Perry, who has been flirting with the idea of running for weeks, might be a game-changer for retired pastor Wayne Mullen of Waukee, Iowa. Mullen is supporting Minnesota Rep. Michele Bachmann but said he would reconsider if Perry jumps into the race. “Anything but Obama,” he said. “Because of him, the country’s going to hell in a handbasket.”

Mullen’s not alone: More than two-thirds of Iowa voters who backed a candidate in a recent Des Moines Register poll said they could be persuaded to vote for someone else.

Meanwhile, some voters, like retired Lutheran pastor Jerry Laehn, are simply looking to be persuaded by, well, anyone.

Reacting to a Pawlenty speech, Laehn shrugged and remarked, “It was expected.”

The Republican presidential candidates are descending on Iowa this week ahead of a debate Thursday and an influential straw poll on Saturday.

“You need to have the excitement factor — the ability to really rev up the masses — to beat a candidate like Obama, and none of these candidates so far have that,” said a Republican operative in Iowa who spoke on the condition her name not be used because she hasn’t endorsed a candidate. “I think Michele Bachmann has that energy, but she’s far too socially conservative to win the general election.”

Iowa is critical for Bachmann, and she is banking on her conservatism to propel her to a strong showing in Saturday’s straw poll and, ultimately, Iowa’s first-in-the-nation caucuses in February.

“I’m thinking about supporting [Bachmann] — even though I’m uneasy about the fact that she’s a woman — mainly because I know the Bible is very dear to her,” said David Gaumer, a retired federal employee of 34 years from Clive, Iowa.

Gaumer’s wife, Ray, gushed over Bachmann and called the rest of the candidates “milquetoast.”

Ray Gaumer said she’s a new convert to Bachmann’s campaign after former Massachusetts Gov.
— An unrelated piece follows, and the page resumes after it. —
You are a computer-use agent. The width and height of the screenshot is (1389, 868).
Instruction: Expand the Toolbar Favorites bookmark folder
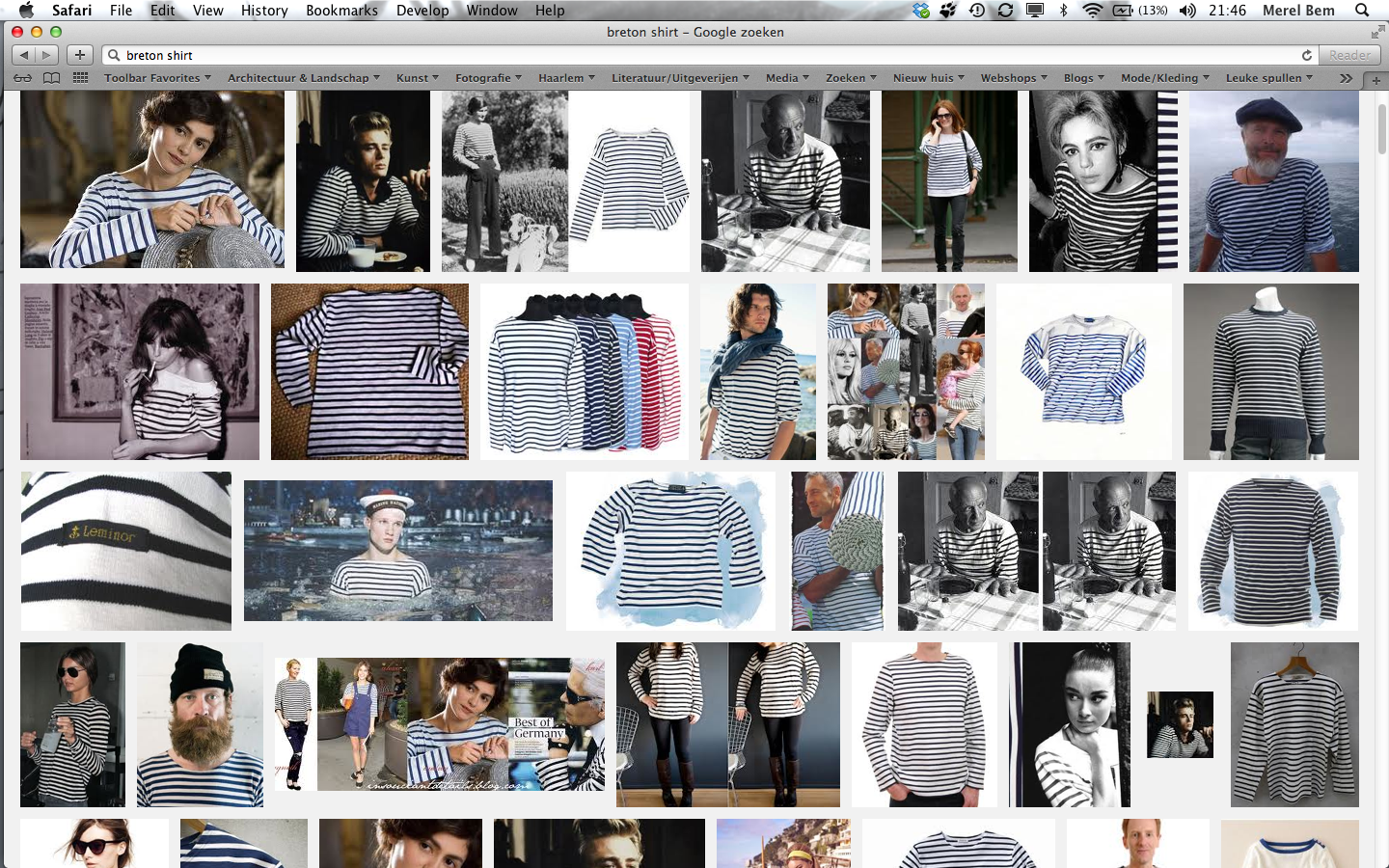point(157,78)
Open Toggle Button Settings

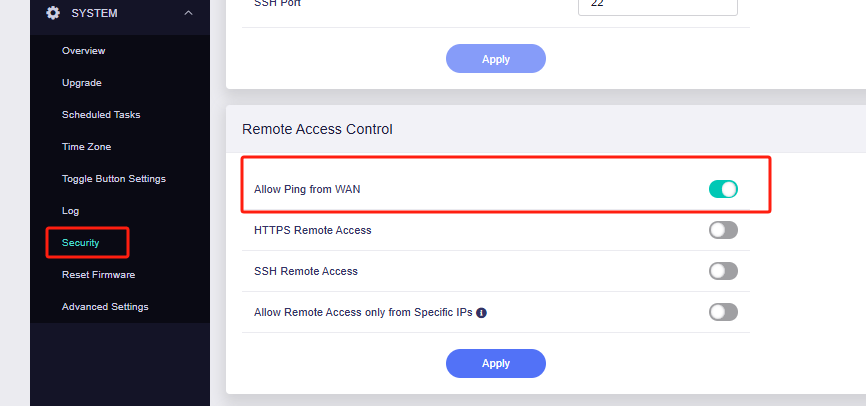coord(113,178)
Mitt Romney waited until the last minute to take a stand against the debt deal that Obama and Congress brokered to avoid a government default.

Romney has consistently topped all the latest nationwide polls but decided to skip campaigning in Iowa and instead focus on the first two primary states of New Hampshire and South Carolina.

“I’m really [mad] at Romney right now,” Gaumer said. “When we needed him, he didn’t show up.”